I was hard on them because I cared. Because they had to be hard to survive. Kal never understood that, the fool.

Vau still had trouble breathing some days thanks lo the broken nose Skirata had given him. The crazy little chakaar didn’t understand training at all.

The next droid patrol wouldn’t come this way for a few hours. Security droids trundled constantly through the labyrinth of corridors deep under the Mygeetan ice, a banking stronghold the Muuns claimed could never be breached. It still made sense to get out sooner rather than later. And Delta should have banged out by now; they’d called in air strikes and sabotaged ground defenses, and Bacara’s Marines were moving in again. They’d achieved their mission, and it was extraction time.

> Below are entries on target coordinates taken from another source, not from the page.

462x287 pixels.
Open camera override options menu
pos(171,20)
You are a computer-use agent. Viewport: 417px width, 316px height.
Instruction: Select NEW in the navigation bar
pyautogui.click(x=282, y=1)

“I should have thrashed more sense into you, then,” Vau said. He unfolded a plastoid bivouac sheet and knotted the corners. It was always a bad idea not to plan for the most extreme situation: he’d been certain he would only take what was rightfully his, but this was too good to pass up. “Okay, you and Scorch hold this between you while I fill it.”

“We can empty the-“

“I steal. You don’t.”

It was a fine point but it mattered to Vau. Skirata might have raised a pack of hooligans, but Vau’s squads were disciplined. Even Sev… Sev was psychotic and lacked even the most basic social graces, but he wasn’t a criminal.